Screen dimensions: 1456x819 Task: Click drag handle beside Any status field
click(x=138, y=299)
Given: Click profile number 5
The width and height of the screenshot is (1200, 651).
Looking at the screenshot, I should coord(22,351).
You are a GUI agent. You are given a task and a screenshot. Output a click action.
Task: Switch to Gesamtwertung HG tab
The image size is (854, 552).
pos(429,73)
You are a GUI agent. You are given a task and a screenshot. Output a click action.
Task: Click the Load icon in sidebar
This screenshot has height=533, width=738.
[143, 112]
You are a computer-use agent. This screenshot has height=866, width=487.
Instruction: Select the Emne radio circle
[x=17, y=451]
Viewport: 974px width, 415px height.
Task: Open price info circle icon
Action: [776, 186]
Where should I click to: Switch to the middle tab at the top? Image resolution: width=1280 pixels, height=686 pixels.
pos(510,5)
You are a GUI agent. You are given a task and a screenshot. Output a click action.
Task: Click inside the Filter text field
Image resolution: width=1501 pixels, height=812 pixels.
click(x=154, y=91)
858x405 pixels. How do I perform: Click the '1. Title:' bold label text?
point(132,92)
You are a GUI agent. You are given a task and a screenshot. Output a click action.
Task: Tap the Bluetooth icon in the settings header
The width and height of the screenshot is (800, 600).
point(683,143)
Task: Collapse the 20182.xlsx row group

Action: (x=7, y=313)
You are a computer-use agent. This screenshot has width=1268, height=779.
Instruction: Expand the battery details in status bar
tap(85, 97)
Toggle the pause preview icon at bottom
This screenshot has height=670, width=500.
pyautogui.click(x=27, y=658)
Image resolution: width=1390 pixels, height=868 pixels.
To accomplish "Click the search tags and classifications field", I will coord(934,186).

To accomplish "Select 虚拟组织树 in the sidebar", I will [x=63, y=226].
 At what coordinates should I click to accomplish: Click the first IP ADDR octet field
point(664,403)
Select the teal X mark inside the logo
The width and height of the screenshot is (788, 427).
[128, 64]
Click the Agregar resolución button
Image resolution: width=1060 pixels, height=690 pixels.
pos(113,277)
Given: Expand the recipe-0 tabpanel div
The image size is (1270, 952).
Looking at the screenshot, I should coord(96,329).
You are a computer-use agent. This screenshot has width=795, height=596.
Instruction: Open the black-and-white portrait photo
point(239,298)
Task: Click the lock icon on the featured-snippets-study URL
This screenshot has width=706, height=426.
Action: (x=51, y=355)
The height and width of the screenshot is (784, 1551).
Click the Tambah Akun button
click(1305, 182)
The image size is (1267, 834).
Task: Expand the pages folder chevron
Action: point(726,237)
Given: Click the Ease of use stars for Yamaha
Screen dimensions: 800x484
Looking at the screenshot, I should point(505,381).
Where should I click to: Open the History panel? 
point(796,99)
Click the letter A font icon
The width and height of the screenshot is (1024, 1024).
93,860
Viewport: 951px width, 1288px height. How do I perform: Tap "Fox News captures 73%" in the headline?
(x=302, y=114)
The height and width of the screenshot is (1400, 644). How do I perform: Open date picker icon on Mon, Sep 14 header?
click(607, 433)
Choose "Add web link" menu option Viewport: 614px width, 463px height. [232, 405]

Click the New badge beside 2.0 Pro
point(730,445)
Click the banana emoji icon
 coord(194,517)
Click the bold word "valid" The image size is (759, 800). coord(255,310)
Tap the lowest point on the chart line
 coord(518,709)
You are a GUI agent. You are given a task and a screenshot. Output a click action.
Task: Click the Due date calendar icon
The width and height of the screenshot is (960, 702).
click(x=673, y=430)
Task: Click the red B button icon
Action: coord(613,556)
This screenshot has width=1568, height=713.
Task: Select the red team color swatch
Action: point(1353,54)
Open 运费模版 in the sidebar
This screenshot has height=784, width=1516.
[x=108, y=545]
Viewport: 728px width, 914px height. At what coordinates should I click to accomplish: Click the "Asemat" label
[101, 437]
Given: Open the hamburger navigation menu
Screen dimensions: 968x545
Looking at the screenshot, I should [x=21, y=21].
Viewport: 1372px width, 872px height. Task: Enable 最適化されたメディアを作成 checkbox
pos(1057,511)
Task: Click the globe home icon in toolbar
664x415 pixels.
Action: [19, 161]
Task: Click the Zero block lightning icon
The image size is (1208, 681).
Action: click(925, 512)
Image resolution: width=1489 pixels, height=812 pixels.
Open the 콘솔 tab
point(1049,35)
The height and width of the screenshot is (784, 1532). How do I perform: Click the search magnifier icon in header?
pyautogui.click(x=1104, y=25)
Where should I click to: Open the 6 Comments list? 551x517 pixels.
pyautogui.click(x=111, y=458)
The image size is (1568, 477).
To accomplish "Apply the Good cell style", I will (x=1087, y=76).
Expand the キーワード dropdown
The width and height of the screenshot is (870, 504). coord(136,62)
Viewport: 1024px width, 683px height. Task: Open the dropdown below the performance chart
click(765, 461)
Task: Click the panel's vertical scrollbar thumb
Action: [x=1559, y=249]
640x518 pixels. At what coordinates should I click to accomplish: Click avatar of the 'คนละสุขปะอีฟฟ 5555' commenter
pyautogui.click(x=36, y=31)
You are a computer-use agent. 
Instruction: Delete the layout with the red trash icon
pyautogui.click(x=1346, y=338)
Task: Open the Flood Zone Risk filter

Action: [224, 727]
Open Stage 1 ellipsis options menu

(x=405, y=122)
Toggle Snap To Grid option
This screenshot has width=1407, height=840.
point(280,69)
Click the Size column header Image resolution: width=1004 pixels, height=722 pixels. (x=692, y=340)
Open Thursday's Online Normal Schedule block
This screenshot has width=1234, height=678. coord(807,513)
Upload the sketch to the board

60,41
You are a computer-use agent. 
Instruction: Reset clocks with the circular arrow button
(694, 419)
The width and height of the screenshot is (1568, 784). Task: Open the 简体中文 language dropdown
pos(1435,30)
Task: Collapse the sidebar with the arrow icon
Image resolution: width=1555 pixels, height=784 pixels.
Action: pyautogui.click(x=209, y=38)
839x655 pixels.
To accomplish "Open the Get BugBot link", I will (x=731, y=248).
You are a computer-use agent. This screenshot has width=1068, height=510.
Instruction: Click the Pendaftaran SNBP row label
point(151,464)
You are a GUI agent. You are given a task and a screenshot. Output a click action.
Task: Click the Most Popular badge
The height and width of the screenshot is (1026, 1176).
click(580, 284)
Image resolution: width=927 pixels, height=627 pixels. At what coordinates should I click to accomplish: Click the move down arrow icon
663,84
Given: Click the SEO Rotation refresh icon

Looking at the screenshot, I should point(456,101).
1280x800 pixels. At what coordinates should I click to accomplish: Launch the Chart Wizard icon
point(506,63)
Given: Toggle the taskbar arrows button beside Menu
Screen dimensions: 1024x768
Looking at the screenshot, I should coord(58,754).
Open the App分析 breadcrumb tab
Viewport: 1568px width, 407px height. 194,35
______________________________
Rewrite all of the items above, swapping "GUI agent" for "screen agent" and leaving everything else unchanged.

Result of the task
Screen dimensions: 1456x819 Task: Click drag handle beside Any status field
click(x=138, y=299)
Given: Click profile number 5
The width and height of the screenshot is (1200, 651).
Looking at the screenshot, I should coord(22,351).
You are a screen agent. You are given a task and a screenshot. Output a click action.
Task: Switch to Gesamtwertung HG tab
The image size is (854, 552).
pos(429,73)
You are a screen agent. You are given a task and a screenshot. Output a click action.
Task: Click the Load icon in sidebar
This screenshot has height=533, width=738.
[143, 112]
You are a computer-use agent. This screenshot has height=866, width=487.
Instruction: Select the Emne radio circle
[x=17, y=451]
Viewport: 974px width, 415px height.
Task: Open price info circle icon
Action: [776, 186]
Where should I click to: Switch to the middle tab at the top? Image resolution: width=1280 pixels, height=686 pixels.
pos(510,5)
You are a screen agent. You are given a task and a screenshot. Output a click action.
Task: Click inside the Filter text field
Image resolution: width=1501 pixels, height=812 pixels.
click(x=154, y=91)
858x405 pixels. How do I perform: Click the '1. Title:' bold label text?
point(132,92)
You are a screen agent. You are given a task and a screenshot. Output a click action.
Task: Tap the Bluetooth icon in the settings header
The width and height of the screenshot is (800, 600).
point(683,143)
Task: Collapse the 20182.xlsx row group

Action: (x=7, y=313)
You are a computer-use agent. This screenshot has width=1268, height=779.
Instruction: Expand the battery details in status bar
tap(85, 97)
Toggle the pause preview icon at bottom
This screenshot has height=670, width=500.
pyautogui.click(x=27, y=658)
Image resolution: width=1390 pixels, height=868 pixels.
To accomplish "Click the search tags and classifications field", I will coord(934,186).

To accomplish "Select 虚拟组织树 in the sidebar", I will [x=63, y=226].
 At what coordinates should I click to accomplish: Click the first IP ADDR octet field
point(664,403)
Select the teal X mark inside the logo
The width and height of the screenshot is (788, 427).
[128, 64]
Click the Agregar resolución button
Image resolution: width=1060 pixels, height=690 pixels.
pos(113,277)
Given: Expand the recipe-0 tabpanel div
The image size is (1270, 952).
Looking at the screenshot, I should coord(96,329).
You are a computer-use agent. This screenshot has width=795, height=596.
Instruction: Open the black-and-white portrait photo
point(239,298)
Task: Click the lock icon on the featured-snippets-study URL
This screenshot has width=706, height=426.
Action: (x=51, y=355)
The height and width of the screenshot is (784, 1551).
Click the Tambah Akun button
click(1305, 182)
The image size is (1267, 834).
Task: Expand the pages folder chevron
Action: point(726,237)
Given: Click the Ease of use stars for Yamaha
Screen dimensions: 800x484
Looking at the screenshot, I should point(505,381).
Where should I click to: Open the History panel? 
point(796,99)
Click the letter A font icon
The width and height of the screenshot is (1024, 1024).
93,860
Viewport: 951px width, 1288px height. How do I perform: Tap "Fox News captures 73%" in the headline?
(x=302, y=114)
The height and width of the screenshot is (1400, 644). How do I perform: Open date picker icon on Mon, Sep 14 header?
click(607, 433)
Choose "Add web link" menu option Viewport: 614px width, 463px height. [232, 405]

Click the New badge beside 2.0 Pro
point(730,445)
Click the banana emoji icon
 coord(194,517)
Click the bold word "valid" The image size is (759, 800). coord(255,310)
Tap the lowest point on the chart line
 coord(518,709)
You are a screen agent. You are given a task and a screenshot. Output a click action.
Task: Click the Due date calendar icon
The width and height of the screenshot is (960, 702).
click(x=673, y=430)
Task: Click the red B button icon
Action: coord(613,556)
This screenshot has width=1568, height=713.
Task: Select the red team color swatch
Action: point(1353,54)
Open 运费模版 in the sidebar
This screenshot has height=784, width=1516.
[x=108, y=545]
Viewport: 728px width, 914px height. At what coordinates should I click to accomplish: Click the "Asemat" label
[101, 437]
Given: Open the hamburger navigation menu
Screen dimensions: 968x545
Looking at the screenshot, I should [x=21, y=21].
Viewport: 1372px width, 872px height. Task: Enable 最適化されたメディアを作成 checkbox
pos(1057,511)
Task: Click the globe home icon in toolbar
664x415 pixels.
Action: [19, 161]
Task: Click the Zero block lightning icon
The image size is (1208, 681).
Action: click(925, 512)
Image resolution: width=1489 pixels, height=812 pixels.
Open the 콘솔 tab
point(1049,35)
The height and width of the screenshot is (784, 1532). How do I perform: Click the search magnifier icon in header?
pyautogui.click(x=1104, y=25)
Where should I click to: Open the 6 Comments list? 551x517 pixels.
pyautogui.click(x=111, y=458)
The image size is (1568, 477).
To accomplish "Apply the Good cell style", I will (x=1087, y=76).
Expand the キーワード dropdown
The width and height of the screenshot is (870, 504). coord(136,62)
Viewport: 1024px width, 683px height. Task: Open the dropdown below the performance chart
click(765, 461)
Task: Click the panel's vertical scrollbar thumb
Action: [x=1559, y=249]
640x518 pixels. At what coordinates should I click to accomplish: Click avatar of the 'คนละสุขปะอีฟฟ 5555' commenter
pyautogui.click(x=36, y=31)
You are a computer-use agent. 
Instruction: Delete the layout with the red trash icon
pyautogui.click(x=1346, y=338)
Task: Open the Flood Zone Risk filter

Action: [224, 727]
Open Stage 1 ellipsis options menu

(x=405, y=122)
Toggle Snap To Grid option
This screenshot has width=1407, height=840.
point(280,69)
Click the Size column header Image resolution: width=1004 pixels, height=722 pixels. (x=692, y=340)
Open Thursday's Online Normal Schedule block
This screenshot has width=1234, height=678. coord(807,513)
Upload the sketch to the board

60,41
You are a computer-use agent. 
Instruction: Reset clocks with the circular arrow button
(694, 419)
The width and height of the screenshot is (1568, 784). Task: Open the 简体中文 language dropdown
pos(1435,30)
Task: Collapse the sidebar with the arrow icon
Image resolution: width=1555 pixels, height=784 pixels.
Action: pyautogui.click(x=209, y=38)
839x655 pixels.
To accomplish "Open the Get BugBot link", I will (x=731, y=248).
You are a computer-use agent. This screenshot has width=1068, height=510.
Instruction: Click the Pendaftaran SNBP row label
point(151,464)
You are a screen agent. You are given a task and a screenshot. Output a click action.
Task: Click the Most Popular badge
The height and width of the screenshot is (1026, 1176).
click(580, 284)
Image resolution: width=927 pixels, height=627 pixels. At what coordinates should I click to accomplish: Click the move down arrow icon
663,84
Given: Click the SEO Rotation refresh icon

Looking at the screenshot, I should point(456,101).
1280x800 pixels. At what coordinates should I click to accomplish: Launch the Chart Wizard icon
point(506,63)
Given: Toggle the taskbar arrows button beside Menu
Screen dimensions: 1024x768
Looking at the screenshot, I should coord(58,754).
Open the App分析 breadcrumb tab
Viewport: 1568px width, 407px height. 194,35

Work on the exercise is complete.